Tellingly enough, three of the nine judges who are religiously or moderately observant, Noam Sohlberg, David Mintz and Yael Wilner, were in favor of the ruling.

They understood that haredi students are not entitled to special treatment, particularly at a moment when Israel is bogged down in a protracted war in the Gaza Strip and may yet have to fight what will surely be a costly all-out war with Hezbollah in Lebanon.

Since the eruption of the Israel-Hamas war on October 7, more than 300 Israeli soldiers have been killed. They courageously laid down their lives to protect their homeland from Palestinian terrorists whose oft-stated objective is Israel’s destruction.

And in the north, 15 Israeli soldiers have fallen since Hezbollah launched its aggressive rocket and missile attacks in a tangible show of solidarity with Hamas.

As the death toll mounts, 63,000 yeshiva students blatantly avoid conscription, forcing secular and observant able-bodied men to shoulder the immense task of defending Israel from its array of enemies in the south, the north and the east.

Approximately 1,000 haredi males voluntarily serve in the armed forces today, and 2,000 haredim offered to join in the weeks after the October 7 massacre perpetrated by Hamas. But that is a drop on the ocean compared to the tens of thousands of young Israelis who bear arms and risk their their lives every day on behalf of the state.

This is patently unfair, outrageous and a luxury Israel cannot afford, as the Movement for Quality Government in Israel pointed out in a statement today. “This is a historic victory for the rule of law and the principle of equality in the burden of military service,” said the organization whose petition led to the high court ruling.

Ultra-Orthodox Jews in religious seminaries have been exempt from the draft since 1948, when only 400 to 500 were enrolled in yeshivas. This was a reasonable number, but since then, the situation has gotten completely out of hand. Far too many eligible young men are flagrantly evading national service.

The time has surely come when they must share the burden and serve in the military or fulfill their duty in an institution in need of extra manpower.
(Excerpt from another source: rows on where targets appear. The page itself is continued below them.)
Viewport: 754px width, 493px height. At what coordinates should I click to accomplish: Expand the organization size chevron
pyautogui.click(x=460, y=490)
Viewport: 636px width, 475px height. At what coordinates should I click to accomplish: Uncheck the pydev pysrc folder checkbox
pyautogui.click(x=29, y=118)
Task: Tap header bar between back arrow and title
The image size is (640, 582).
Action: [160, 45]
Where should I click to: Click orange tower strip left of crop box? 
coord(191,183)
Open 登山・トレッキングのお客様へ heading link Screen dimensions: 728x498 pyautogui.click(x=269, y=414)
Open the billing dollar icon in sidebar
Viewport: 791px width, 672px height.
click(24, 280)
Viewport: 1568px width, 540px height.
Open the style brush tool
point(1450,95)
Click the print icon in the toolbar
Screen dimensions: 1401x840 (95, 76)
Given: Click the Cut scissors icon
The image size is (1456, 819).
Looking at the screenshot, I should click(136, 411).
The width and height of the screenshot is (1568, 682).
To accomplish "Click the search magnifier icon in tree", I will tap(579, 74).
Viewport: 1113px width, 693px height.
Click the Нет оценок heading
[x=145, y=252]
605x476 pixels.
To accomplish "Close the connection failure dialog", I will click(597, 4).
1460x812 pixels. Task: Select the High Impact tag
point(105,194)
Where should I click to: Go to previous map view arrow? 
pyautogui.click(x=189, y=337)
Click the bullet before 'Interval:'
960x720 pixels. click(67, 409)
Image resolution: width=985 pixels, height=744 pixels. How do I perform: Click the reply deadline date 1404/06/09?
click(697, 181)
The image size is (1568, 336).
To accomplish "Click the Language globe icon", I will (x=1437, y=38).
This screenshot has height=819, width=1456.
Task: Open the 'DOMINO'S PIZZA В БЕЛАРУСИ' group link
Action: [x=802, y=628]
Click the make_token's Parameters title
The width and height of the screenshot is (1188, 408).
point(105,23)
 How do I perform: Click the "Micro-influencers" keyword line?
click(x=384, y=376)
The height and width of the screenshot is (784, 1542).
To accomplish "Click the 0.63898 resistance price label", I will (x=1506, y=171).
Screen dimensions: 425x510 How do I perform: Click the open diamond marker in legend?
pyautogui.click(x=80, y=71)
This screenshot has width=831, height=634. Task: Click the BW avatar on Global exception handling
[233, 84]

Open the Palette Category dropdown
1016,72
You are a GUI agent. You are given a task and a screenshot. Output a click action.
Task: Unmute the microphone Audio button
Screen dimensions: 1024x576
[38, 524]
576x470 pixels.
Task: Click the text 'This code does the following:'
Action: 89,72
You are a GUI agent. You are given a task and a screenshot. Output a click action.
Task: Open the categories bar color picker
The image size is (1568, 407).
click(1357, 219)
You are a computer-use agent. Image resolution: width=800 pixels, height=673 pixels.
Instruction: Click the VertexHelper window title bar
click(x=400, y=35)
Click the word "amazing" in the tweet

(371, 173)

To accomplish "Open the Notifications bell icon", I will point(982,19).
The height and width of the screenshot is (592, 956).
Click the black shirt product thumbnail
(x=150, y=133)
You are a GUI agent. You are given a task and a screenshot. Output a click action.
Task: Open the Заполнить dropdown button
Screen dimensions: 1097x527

This could be a hospital, a school or an old age home.

Israeli troops in the Gaza Strip

The outmoded system that supports blanket military service exemptions is simply unsustainable in the wake of October 7, as the chief if staff of the armed forces, General Herzi Halevi, has noted.

It should not be perpetuated because secular political parties, such as Prime Minister Benjamin Netanyahu’s Likud, require the support of ultra-Orthodox politicians to remain in power.

An enlistment bill  currently being debated in the Knesset would lower the current exemption age for yeshiva students from 26 to 21. And while this is a step in the right direction, it falls short of the mark because it is bound up with the status quo regarding the issue of conscription.

A very limited number of gifted yeshiva students should be allowed to study Torah in seminaries, but all the others must be conscripted without question or debate.

Israel is the world’s only country whose very existence is still dependent on its ability to defend itself. That being the case, all its citizens are obliged to serve in the armed forces.